Alex Brunner is a teacher, teacher leader and chapter leader at the Brownstone School as well as a Teacher Career Pathways recruiter. The program, he said, looks for exemplary teachers who are “willing to learn and improve, and have the energy and the willingness to do whatever it takes to improve student achievement.”
It “uses chapter leaders as resources to get information out and show that the program has union support,” said Brunner. “When the union is involved, teachers believe in it.”
The program helps reduce attrition, retaining top-notch teachers who love the spirit of collaboration and welcome more responsibility but do not want to become administrators, said Donalda Chumney, the DOE’s director of implementation for Teacher Career Pathways.

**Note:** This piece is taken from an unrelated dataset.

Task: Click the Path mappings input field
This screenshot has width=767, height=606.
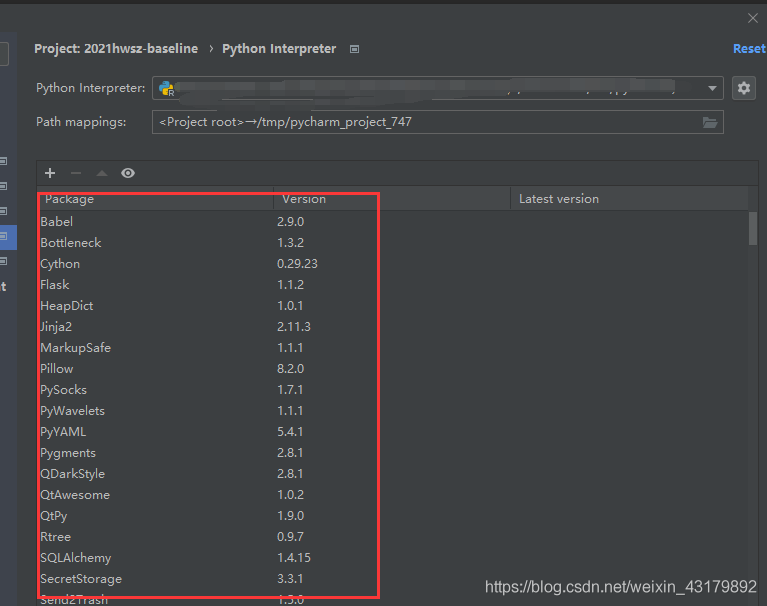Action: click(425, 122)
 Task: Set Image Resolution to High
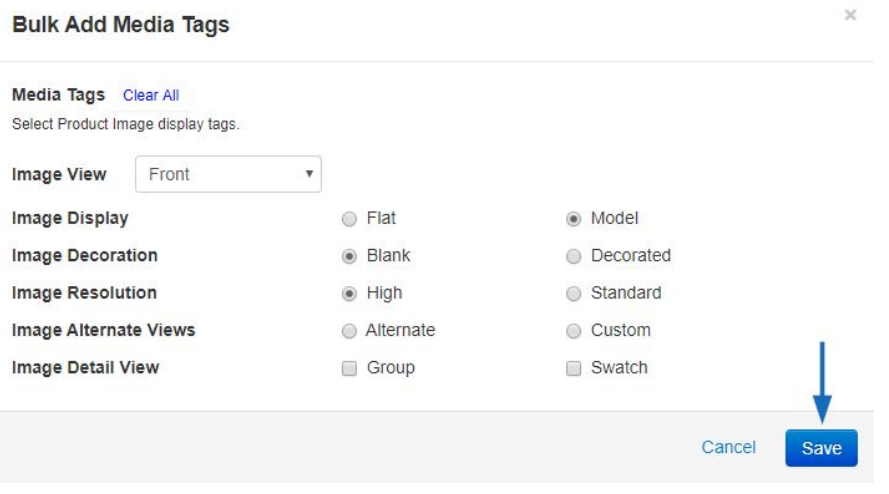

The three leadership roles of Model Teacher, Peer Collaborative Teacher and Master Teacher bolster professional learning through peer instructional support and coaching, as teachers visit each other’s classrooms and share best practices. The roles are not evaluative.
Teacher leaders from Brighter Choice detailed how one pre-K teacher, unable to find a resource she needed, wrote her own book about the letters of the alphabet with their encouragement. And Model Teachers from MS 35 demonstrated their peer support roles through a conversation in which they assessed an actual teacher inter-visitation. Administrators can say something repeatedly but when it comes from colleagues it means more, said Brooklyn Brownstone Principal Nakia Haskins.
The process is based on trust and relationship building, says LaKethia White, a teacher leadership coach on the Teacher Career Pathways team. At Brooklyn Brownstone, “we set the tone that we’re all in this together,” Brunner said.
“Classroom doors are always open,” Principal Haskins added. “If I see a promising practice in any classroom, I will give a shoutout.’’
Mulgrew said the teacher leaders of District 16 show the potential of the new roles. “Any real change starts in a certain place,’’ he said.